Trauma-informed care (TIC) is a crucial piece of the behavioral health landscape. It’s a framework that puts the person at the center of care and allows their needs to drive the approach to care. In true TIC, the practitioner will ask “What happened to you?” rather than “What’s wrong with you.”

Many behavioral health organizations have started to use TIC practices when interacting with clients, as well as staff. But becoming truly trauma-informed is often easier said than done.

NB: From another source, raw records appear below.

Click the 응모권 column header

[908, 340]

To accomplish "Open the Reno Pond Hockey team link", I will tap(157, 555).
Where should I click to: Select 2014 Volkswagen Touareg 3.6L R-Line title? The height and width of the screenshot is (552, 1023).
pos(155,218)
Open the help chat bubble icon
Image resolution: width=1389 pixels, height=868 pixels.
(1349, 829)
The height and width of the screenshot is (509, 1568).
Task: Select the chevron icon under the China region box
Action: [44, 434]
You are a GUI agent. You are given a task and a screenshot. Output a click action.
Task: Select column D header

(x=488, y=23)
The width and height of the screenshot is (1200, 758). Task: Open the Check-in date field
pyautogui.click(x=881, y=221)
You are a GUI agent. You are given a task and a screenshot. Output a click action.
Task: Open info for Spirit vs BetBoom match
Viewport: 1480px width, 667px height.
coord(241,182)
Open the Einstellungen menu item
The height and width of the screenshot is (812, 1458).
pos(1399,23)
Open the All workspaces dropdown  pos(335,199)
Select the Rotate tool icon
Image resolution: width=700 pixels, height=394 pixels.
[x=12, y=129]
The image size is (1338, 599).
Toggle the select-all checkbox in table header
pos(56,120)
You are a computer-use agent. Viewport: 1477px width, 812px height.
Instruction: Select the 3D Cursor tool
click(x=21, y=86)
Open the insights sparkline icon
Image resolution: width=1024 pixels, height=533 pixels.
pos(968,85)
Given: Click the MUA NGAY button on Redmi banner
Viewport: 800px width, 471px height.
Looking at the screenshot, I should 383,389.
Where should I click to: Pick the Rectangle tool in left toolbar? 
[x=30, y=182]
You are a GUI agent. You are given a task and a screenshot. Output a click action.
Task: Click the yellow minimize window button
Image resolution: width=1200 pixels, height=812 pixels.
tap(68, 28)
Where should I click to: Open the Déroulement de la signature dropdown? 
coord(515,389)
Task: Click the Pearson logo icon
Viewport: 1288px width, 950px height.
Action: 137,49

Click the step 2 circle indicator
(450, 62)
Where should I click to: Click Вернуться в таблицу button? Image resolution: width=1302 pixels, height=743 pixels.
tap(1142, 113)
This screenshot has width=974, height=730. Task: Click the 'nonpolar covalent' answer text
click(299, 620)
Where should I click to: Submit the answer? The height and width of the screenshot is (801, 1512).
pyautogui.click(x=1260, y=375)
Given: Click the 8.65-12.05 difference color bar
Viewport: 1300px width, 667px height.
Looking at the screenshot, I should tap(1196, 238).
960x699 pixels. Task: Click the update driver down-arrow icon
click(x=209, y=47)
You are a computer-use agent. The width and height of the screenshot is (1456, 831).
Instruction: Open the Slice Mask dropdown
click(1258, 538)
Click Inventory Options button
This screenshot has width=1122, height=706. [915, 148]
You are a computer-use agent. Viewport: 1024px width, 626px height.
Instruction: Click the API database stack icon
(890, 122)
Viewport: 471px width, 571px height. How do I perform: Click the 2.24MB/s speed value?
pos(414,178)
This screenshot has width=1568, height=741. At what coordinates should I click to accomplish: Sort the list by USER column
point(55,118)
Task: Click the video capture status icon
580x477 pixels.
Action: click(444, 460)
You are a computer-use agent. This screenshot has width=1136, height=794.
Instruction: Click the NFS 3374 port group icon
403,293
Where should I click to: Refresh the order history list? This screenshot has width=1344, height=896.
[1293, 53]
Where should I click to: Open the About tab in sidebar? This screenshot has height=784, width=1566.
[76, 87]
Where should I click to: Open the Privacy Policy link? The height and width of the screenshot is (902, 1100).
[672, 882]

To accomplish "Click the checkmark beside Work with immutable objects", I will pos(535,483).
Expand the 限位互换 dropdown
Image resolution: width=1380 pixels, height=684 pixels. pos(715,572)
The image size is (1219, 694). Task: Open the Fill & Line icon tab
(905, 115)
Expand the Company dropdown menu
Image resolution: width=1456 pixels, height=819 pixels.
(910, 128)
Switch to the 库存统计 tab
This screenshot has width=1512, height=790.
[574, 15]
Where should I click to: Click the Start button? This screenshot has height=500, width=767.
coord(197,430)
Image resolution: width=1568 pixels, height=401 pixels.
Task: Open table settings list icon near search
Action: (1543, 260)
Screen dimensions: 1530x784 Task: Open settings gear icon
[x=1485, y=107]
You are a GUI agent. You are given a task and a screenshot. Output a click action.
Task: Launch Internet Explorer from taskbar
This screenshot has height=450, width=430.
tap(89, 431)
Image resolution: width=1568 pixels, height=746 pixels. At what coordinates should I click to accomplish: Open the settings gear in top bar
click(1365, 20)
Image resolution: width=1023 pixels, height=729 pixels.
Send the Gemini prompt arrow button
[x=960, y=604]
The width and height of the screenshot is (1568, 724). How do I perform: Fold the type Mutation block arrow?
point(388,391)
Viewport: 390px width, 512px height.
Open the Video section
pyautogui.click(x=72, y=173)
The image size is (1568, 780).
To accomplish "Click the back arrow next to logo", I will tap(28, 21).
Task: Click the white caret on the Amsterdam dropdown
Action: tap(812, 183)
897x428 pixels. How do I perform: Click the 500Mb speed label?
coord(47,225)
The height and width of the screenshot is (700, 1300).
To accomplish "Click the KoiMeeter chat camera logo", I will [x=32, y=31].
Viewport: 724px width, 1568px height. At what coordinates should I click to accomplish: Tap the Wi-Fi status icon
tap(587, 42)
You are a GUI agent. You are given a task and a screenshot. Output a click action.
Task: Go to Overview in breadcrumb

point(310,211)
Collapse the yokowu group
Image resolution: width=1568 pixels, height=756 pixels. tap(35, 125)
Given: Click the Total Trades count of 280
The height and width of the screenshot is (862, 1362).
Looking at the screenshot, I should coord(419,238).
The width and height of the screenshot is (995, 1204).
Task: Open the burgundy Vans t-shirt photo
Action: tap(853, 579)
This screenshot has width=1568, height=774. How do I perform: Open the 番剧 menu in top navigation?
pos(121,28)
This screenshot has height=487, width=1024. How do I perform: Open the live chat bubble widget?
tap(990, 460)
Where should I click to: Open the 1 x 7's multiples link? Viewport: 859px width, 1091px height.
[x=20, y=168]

To help your organization become trauma-informed, we’ve put together this resource that answers common questions around implementing and using TIC practices. We hope this post, as well as the other resources we have available on trauma-informed care, will help to inform your journey to becoming a true trauma-informed organization.

Table of contents:

What is trauma?

Before you can begin offering trauma-informed care to clients and transforming into a trauma-informed organization for your staff, you must be able to identify what trauma is.

Trauma results from a single incident, group of incidents, or situations that overwhelm an individual’s ability to cope. The experiences are disturbing or life-threatening enough to cause ongoing, significant impairment in multiple areas of functioning. Trauma can affect communities, families, groups, and generations.

What causes trauma?

It’s important to note that trauma, both its causes and effects, does not look the same for everyone. Indeed, not everyone who experiences trauma will develop behavioral health conditions. Trauma-related disorders typically form when there is a delay in seeking treatment or an individual has practiced forms of avoidance. This is why TIC is so crucial.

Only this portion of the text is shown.